#### PROBLEMS:
a - Answer these from the General Andrews Airport text:
(i) On what date did the airport open?
(ii) Who is listed as its operator?
(iii) Which airport replaced it as the country's primary gateway?
b - Reproduce the part of the General Andrews Airport text starting with "General Andrews Airport was" and going on through "as Punta Caucedo).".

- IATA: none; ICAO: none;

Summary
- Airport type: Public / Military (Defunct)
- Operator: Pan American World Airways / Dominican Government
- Serves: Santo Domingo (formerly Ciudad Trujillo)
- Location: Centro Olímpico Juan Pablo Duarte, Santo Domingo
- Opened: January 22, 1944
- Closed: 1959
- Coordinates: 18°28′42″N 69°55′00″W﻿ / ﻿18.478276°N 69.916788°W

Map
- General Andrews Airport Location of airport in the Dominican Republic

= General Andrews Airport =

General Andrews Airport was an international airport located in Santo Domingo (then known as Ciudad Trujillo), Dominican Republic. Operating from 1944 until the late 1950s, it served as the country's primary gateway before being replaced by the modern Las Américas International Airport (originally known as Punta Caucedo).

#### SOURCE DATA:

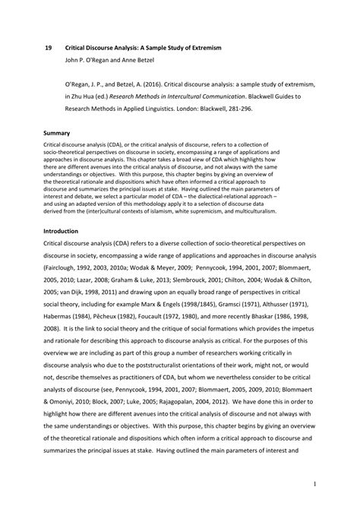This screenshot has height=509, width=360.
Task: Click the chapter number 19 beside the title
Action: tap(47, 47)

#### COMPLETED EXERCISE:
a -
(i) January 22, 1944
(ii) Pan American World Airways / Dominican Government
(iii) Las Américas International Airport (originally known as Punta Caucedo)

b -
General Andrews Airport was an international airport located in Santo Domingo (then known as Ciudad Trujillo), Dominican Republic. Operating from 1944 until the late 1950s, it served as the country's primary gateway before being replaced by the modern Las Américas International Airport (originally known as Punta Caucedo).